Dkk1 and Dkk2 transcripts are expressed in an asymmetrical pattern through stage E15.5 in normal hearts. A-B - An E12.5 heart stained for Dkk1 transcripts, ventral (A) or dorsal (B) aspect. In the ventral aspect the right ventricle is on the left. The pattern of staining appears much stronger in the left ventricle but is visible in the right ventricle. Atrial staining is very faint. C-D - An E12.5 heart stained for Dkk2, ventral (C) or dorsal (D) aspect. The staining pattern appears almost identical to that of Dkk1. E-F - An E15.5 heart stained for Dkk1 transcripts, ventral (E) or dorsal (F) aspect. The staining pattern of Dkk1 is quite similar to that in E12.5 embryos, but the atrial staining appears more pronounced, especially in the right atrium. G-H - An E15.5 heart stained for Dkk2 transcripts, ventral (G) or dorsal (H) aspect. The staining pattern of Dkk2 is quite similar to that in E12.5 embryos, but the atrial staining appears more pronounced.

Figure 4

Dkk1, Dkk2 double null embryonic hearts express correct differentiation markers but contain ectopic multipotent cells. A-B - Control (A) and Dkk1, Dkk2 double mutant (B) hearts at E12.5 stained for the myocardial marker MF-20 (red). C-D - Control (C) and Dkk1, Dkk2 double mutant (D) hearts at E10.5 stained for the epithelial marker pan-cytokeratin (brown). Note the thickness and multilayering of the epicardium near the bottom of the mutant image (arrowheads). In control and mutant sections a few cells on the edge of the myocardium are also positive for cytokeratin suggesting epicardial origin.
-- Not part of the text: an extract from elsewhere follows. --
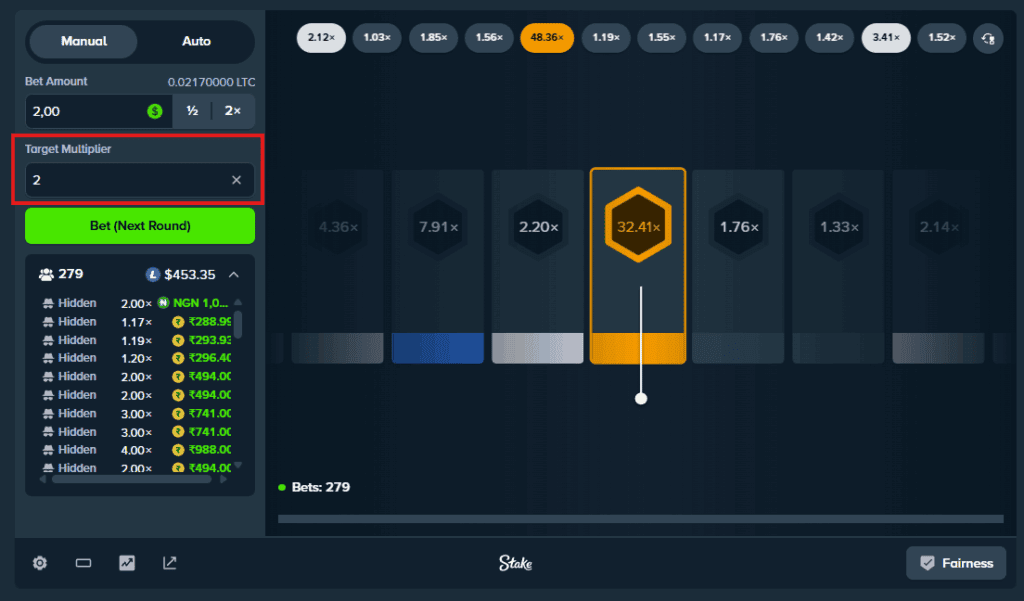
Task: Open live stats via the chart icon
Action: coord(126,563)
E-F - Control (E) and Dkk1, Dkk2 double mutant (F) hearts at E10.5 stained for the multipotency marker c-Kit (brown). Note the large cluster of c-Kit-positive cells in the mutant epicardium near the top of (F, arrowhead). In this system the blood cells also stain brown (marked with asterisks) but do not indicate the presence of multipotent stem cells. Blood cells can be identified through position and morphology.

Figure 5

Dkk1, Dkk2 double mutant embryos show increased myocardial proliferation and epicardial specification. A-B - Control (A) and mutant (B) embryonic hearts stained for phospho-Histone H3 reveal more positive cells in the mutant myocardium, but not epicardium. The epicardium is marked by white arrowheads, while the myocardium consists of the cells inside the epicardial layer. These results were consistent in multiple subjects. Note that blood cells in this system appear to be stained, but faintly. Blood cells can be identified by position and morphology. C-D - Control (C) and mutant (D) embryonic hearts stained with the in situ cell death system (TUNEL, green) show very few cells in either subject to be stained. These results were consistent in multiple subjects. E-F - Control (E) and mutant (F) embryonic hearts stained for the multipotent marker CX43 (green) show a dramatically increased field of expression in the mutant, apparently extending into the developing liver (region marked by asterisks).